Dataset records
◇ ◇ ◇ ◇ ◇ ◇ ◇

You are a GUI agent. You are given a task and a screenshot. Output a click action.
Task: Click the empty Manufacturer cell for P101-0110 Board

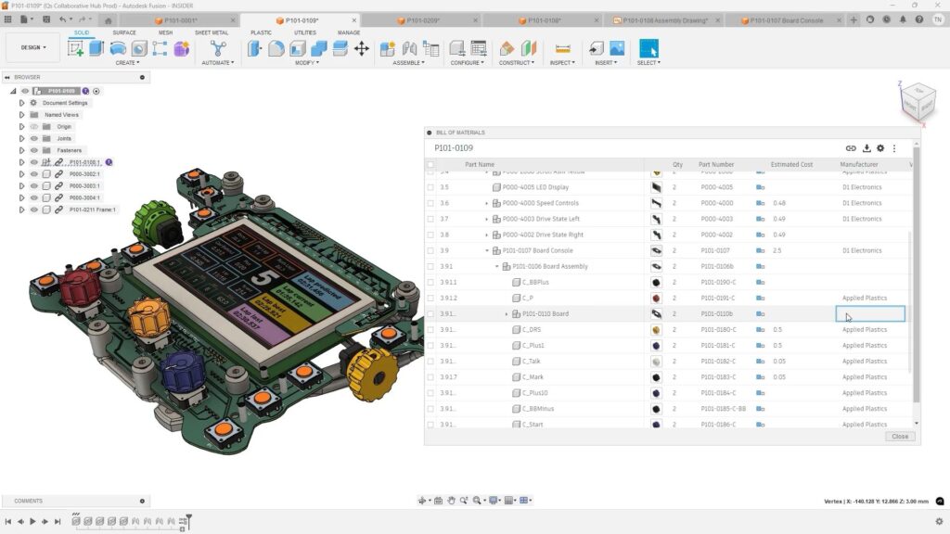click(869, 314)
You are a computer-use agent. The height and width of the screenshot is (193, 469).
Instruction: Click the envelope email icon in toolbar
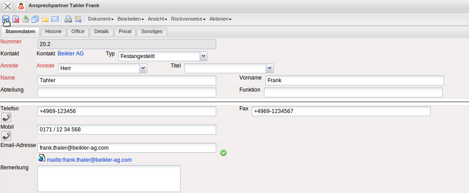coord(55,19)
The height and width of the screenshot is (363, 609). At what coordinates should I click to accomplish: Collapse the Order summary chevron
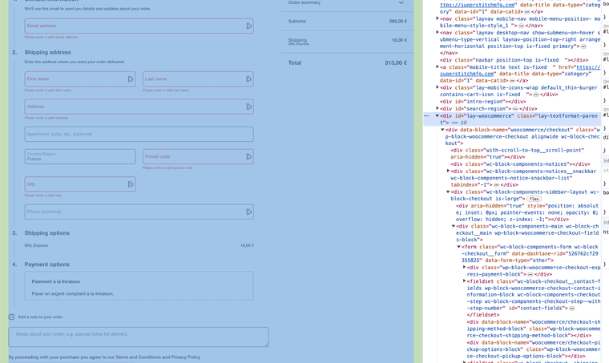point(401,3)
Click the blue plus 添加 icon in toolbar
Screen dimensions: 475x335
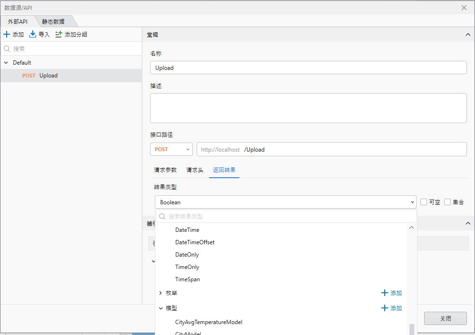pyautogui.click(x=7, y=35)
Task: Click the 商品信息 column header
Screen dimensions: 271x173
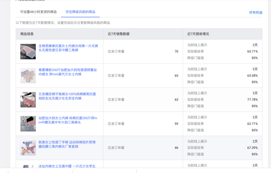Action: pyautogui.click(x=27, y=34)
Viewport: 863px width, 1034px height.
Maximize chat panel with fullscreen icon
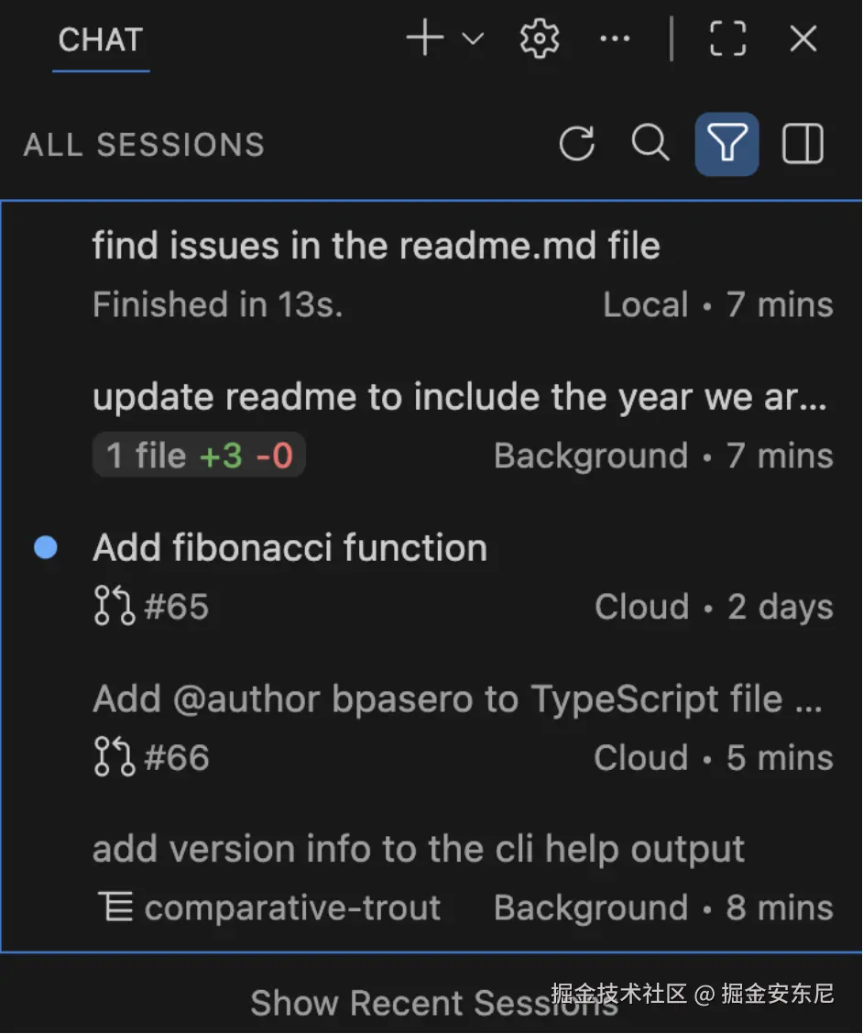coord(728,39)
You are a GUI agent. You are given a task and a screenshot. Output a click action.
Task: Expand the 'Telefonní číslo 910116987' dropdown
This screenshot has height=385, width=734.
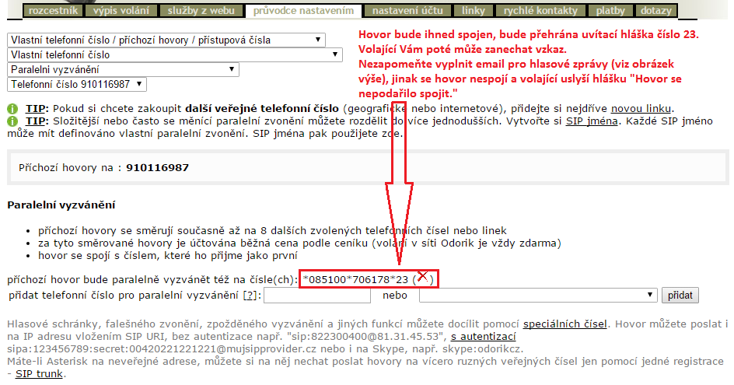coord(76,85)
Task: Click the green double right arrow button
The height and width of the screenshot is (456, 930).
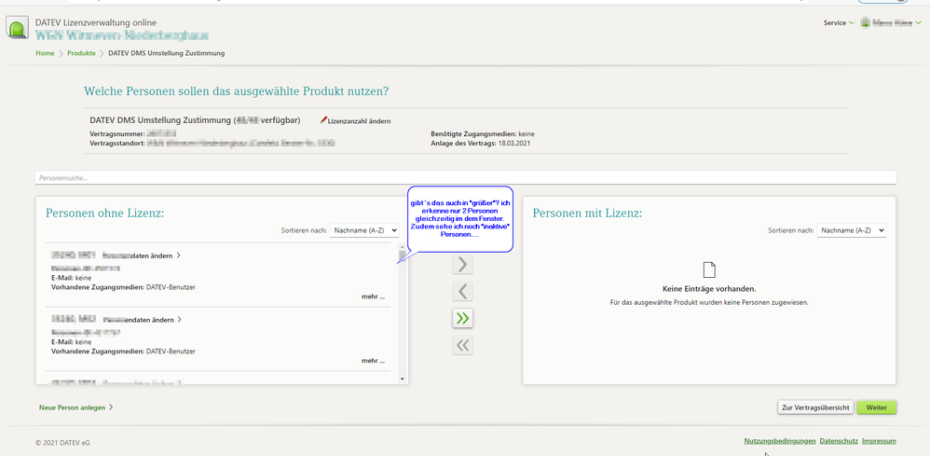Action: tap(462, 319)
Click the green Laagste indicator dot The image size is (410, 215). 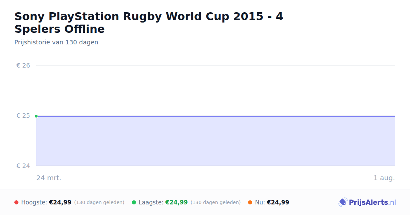click(134, 202)
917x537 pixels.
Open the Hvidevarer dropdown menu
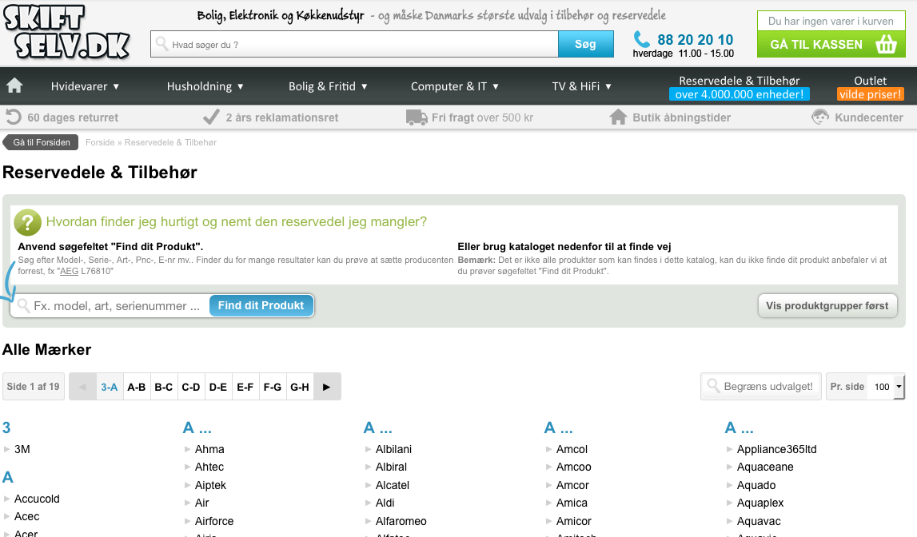[x=85, y=86]
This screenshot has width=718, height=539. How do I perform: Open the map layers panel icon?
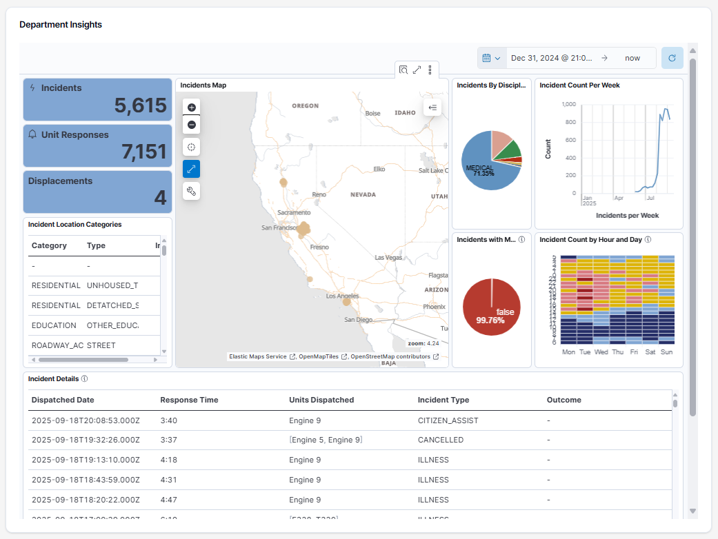point(432,108)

◇ ◇ ◇ ◇ ◇ ◇ ◇

* Work item
Reproduce only the lines from the beginning of the data through the line that contains "Task: Click the 商品信息 column header", both included, and please drop the pictures.

* Task answer
You are a GUI agent. You are given a task and a screenshot. Output a click action.
Task: Click the empty Manufacturer cell for P101-0110 Board

click(869, 314)
You are a computer-use agent. The height and width of the screenshot is (193, 469).
Instruction: Click the envelope email icon in toolbar
coord(55,19)
The height and width of the screenshot is (363, 609). At what coordinates should I click to accomplish: Collapse the Order summary chevron
point(401,3)
Click the blue plus 添加 icon in toolbar
Screen dimensions: 475x335
pyautogui.click(x=7, y=35)
Task: Click the 商品信息 column header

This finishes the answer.